**What to do:** Beginning at the line that holds "You are a computer-use" and continuing to the last line of the data below, transcribe every line word for word, without pictures.

**Data records:**
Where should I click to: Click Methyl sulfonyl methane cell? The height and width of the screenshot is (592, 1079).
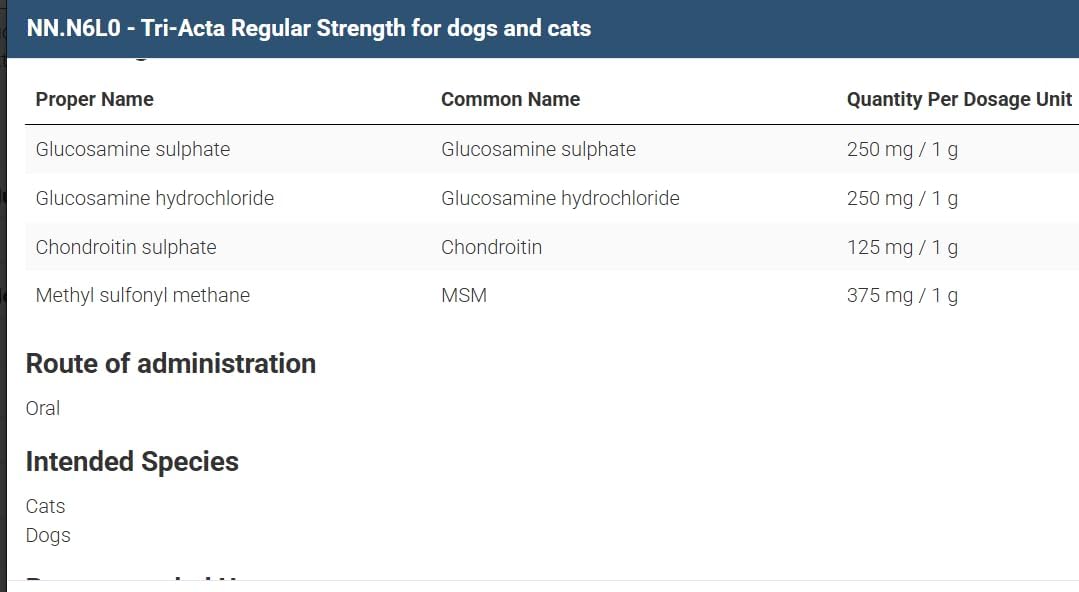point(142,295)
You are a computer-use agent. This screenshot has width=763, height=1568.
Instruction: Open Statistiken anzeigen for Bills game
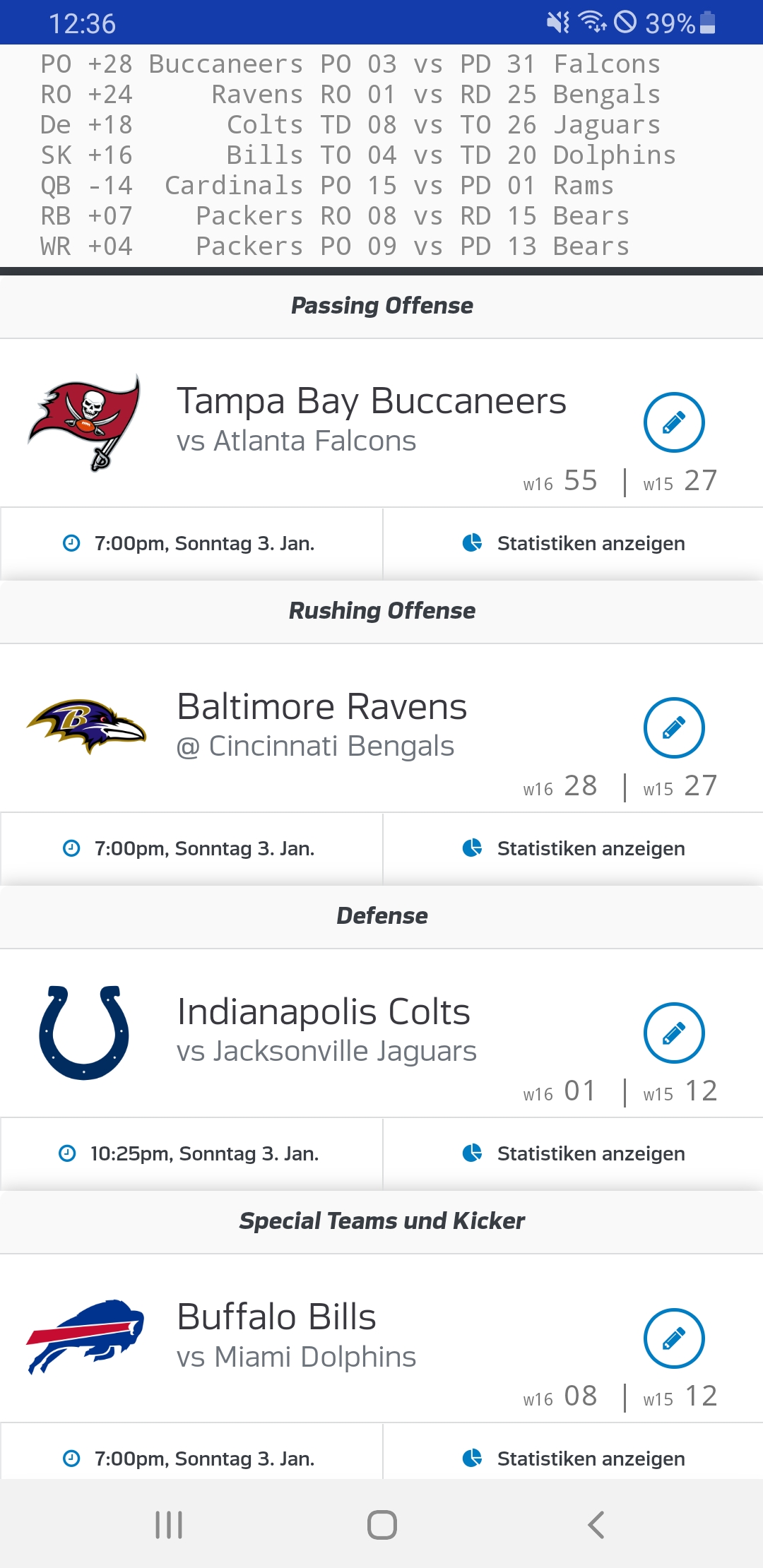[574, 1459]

**Solved exercise:**
You are a computer-use agent. This screenshot has width=763, height=1568.
Instruction: Open Statistiken anzeigen for Bills game
[574, 1459]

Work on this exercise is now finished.